Postado em 30/08/2021
Fui uma criança nascida na década de 1980, a quem a escala do mundo foi se apresentando à medida do tamanho dos passos. O dentro de casa primeiro virou o quintal – um quintal enorme com terra e pés de frutas no fundo. O quintal então virou a calçada onde as brincadeiras aconteciam, e a calçada virou a rua ali na frente de casa mesmo, para jogar bola, brincar de “mãe da rua” e pular corda... até que o esconde-esconde me levou para além das esquinas, e a bicicleta me fez chegar aos outros quarteirões. Mais crescida, ir para a escola a pé na companhia dos colegas era desbravar o mundo, que era imenso! O ensino médio me levou para mais longe... de ônibus e metrô ao centro da capital paulista a imensidão se agigantou e pude compreender o que era a escala de uma grande cidade e toda a complexidade que a envolve.

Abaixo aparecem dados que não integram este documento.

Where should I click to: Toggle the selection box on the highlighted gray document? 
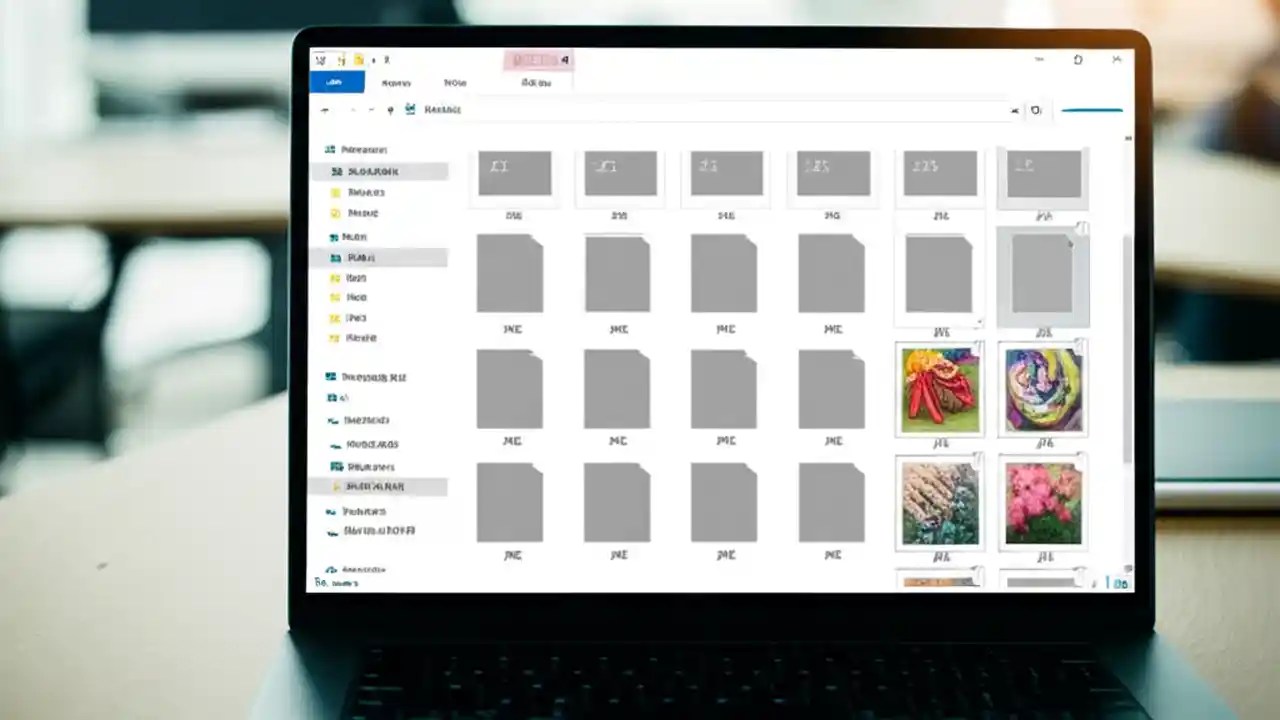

Perceber tantas pessoas, animais, carros, motos, cores, cheiros, sons e movimentos foi vertiginosamente estimulante e provocador!
Já na faculdade de Arquitetura e Urbanismo, eu, que queria ser pedreira, apaixonei-me pelo planejamento urbano; afinal, para existir a arquitetura do edifício é tão ou mais importante existir e pensar a arquitetura do lugar, sair da escala privada para a coletiva, a escala da cidade. Foi nesse momento que entendi o sentido da palavra cidadã e reconheci o meu papel nesse lugar.
Meu maior desejo sempre foi transformar o mundo em um lugar melhor para se viver, mesmo que esse mundo fosse uma cidade ou um bairro, onde a apropriação do espaço público fosse justa, democrática, autônoma, segura, confortável, sustentável e acessível, garantindo a todos indiscriminadamente condições adequadas de moradia, educação, saúde, mobilidade, emprego e lazer, ainda que tudo isso parecesse utopia.
E mergulhada nessa utopia cheguei ao Sesc São Paulo, minha grande escola, onde sigo trabalhando e aprendendo há vinte anos, contribuindo no planejamento e em projetos para implantação de novas unidades.
Pensar um novo Sesc é quase como pensar uma nova cidade. O uso coletivo dos espaços, a diversidade de ocupações e programações, a garantia de respeito e acolhimento a todas as pessoas, público ou colaboradores, reflete-se não somente na estrutura física, mas também nas atividades que são oferecidas.
Essas preocupações extrapolam os limites do Sesc, expandem-se ao entorno, buscando a integração com o espaço público da cidade.
Entender o potencial educador da instituição a partir de seus edifícios e da implantação deles é um grande estímulo. Rompendo barreiras simbólicas, através de boas práticas e exemplos, estimulamos as pessoas a entenderem soluções possíveis de incorporar às suas práticas diárias, às suas casas, calçadas e ruas; o que, em uma escala maior, pode ser cobrado das autoridades competentes, como também fazemos. Despertar esse olhar crítico e de autorresponsabilidade é parte importante do processo educativo de todos nós enquanto cidadãos.
Em tempos tão desafiadores que vivemos, nos quais todos os locais de encontro se esvaziaram, públicos ou privados, percebemos o quanto poder andar pelas cidades e fruir delas é valioso. Os espaços públicos, antigamente tão temidos, passarão a ser os mais seguros. E que sejam! Que sejam seguros, respeitosos, acessíveis e democráticos, para que possamos muito em breve voltar não somente a viver nas cidades, mas viver as cidades.
Hoje eu sinto que tenho realizado meu desejo utópico de mudar o mundo. E aqui me aproprio de um conselho da minha mãe, que certamente é o de muitas outras mães: “Se você quer mudar o mundo, comece arrumando o seu quarto, comece mudando você”.